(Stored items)
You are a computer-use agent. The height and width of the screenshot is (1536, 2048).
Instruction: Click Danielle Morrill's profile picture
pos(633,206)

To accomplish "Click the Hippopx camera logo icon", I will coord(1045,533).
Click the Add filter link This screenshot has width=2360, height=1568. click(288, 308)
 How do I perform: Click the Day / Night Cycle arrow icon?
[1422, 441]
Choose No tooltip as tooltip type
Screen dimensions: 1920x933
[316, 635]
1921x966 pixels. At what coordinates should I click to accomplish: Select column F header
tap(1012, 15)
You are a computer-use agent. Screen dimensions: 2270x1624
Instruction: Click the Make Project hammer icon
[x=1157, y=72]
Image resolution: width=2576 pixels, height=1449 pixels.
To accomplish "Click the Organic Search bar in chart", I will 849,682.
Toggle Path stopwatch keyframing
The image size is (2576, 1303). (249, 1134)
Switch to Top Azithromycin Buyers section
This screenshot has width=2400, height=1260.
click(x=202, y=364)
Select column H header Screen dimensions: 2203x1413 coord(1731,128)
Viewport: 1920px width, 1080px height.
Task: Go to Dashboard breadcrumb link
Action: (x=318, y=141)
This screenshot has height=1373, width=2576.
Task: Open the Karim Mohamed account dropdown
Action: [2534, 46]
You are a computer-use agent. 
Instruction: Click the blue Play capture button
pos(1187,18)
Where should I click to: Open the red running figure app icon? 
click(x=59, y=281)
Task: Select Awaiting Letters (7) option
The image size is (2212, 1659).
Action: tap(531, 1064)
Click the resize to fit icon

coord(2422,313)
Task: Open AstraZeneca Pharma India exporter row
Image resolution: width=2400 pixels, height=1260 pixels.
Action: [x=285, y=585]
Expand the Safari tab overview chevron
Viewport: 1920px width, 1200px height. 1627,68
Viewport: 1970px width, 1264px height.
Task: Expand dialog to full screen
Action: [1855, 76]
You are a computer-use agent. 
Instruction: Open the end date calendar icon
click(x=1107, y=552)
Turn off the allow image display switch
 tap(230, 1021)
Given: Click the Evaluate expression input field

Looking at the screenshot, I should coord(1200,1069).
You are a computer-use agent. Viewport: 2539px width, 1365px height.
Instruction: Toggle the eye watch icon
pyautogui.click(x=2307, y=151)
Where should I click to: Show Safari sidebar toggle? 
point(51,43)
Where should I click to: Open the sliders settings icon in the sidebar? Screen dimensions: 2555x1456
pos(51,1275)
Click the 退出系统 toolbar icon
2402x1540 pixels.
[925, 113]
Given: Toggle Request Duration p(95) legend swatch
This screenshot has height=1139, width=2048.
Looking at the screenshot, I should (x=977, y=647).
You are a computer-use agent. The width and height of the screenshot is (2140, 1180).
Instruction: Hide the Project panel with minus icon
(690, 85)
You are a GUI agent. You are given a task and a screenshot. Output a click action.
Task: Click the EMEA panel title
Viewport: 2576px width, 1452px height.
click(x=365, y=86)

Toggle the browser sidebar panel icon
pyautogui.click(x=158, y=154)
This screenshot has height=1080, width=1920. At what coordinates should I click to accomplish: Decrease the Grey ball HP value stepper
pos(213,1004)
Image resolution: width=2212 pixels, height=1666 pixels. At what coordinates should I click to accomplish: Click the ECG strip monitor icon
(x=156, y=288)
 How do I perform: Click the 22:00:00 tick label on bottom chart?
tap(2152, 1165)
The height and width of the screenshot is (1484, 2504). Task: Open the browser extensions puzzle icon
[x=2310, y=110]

**To do**
Pull out every line above that holds the word "agent".

**Response to this task**
You are a computer-use agent. The height and width of the screenshot is (1536, 2048).
You are a computer-use agent. Screen dimensions: 2270x1624
You are a computer-use agent. 
You are a computer-use agent. 
You are a computer-use agent. Viewport: 2539px width, 1365px height.
You are a computer-use agent. The width and height of the screenshot is (2140, 1180).
You are a GUI agent. You are given a task and a screenshot. Output a click action.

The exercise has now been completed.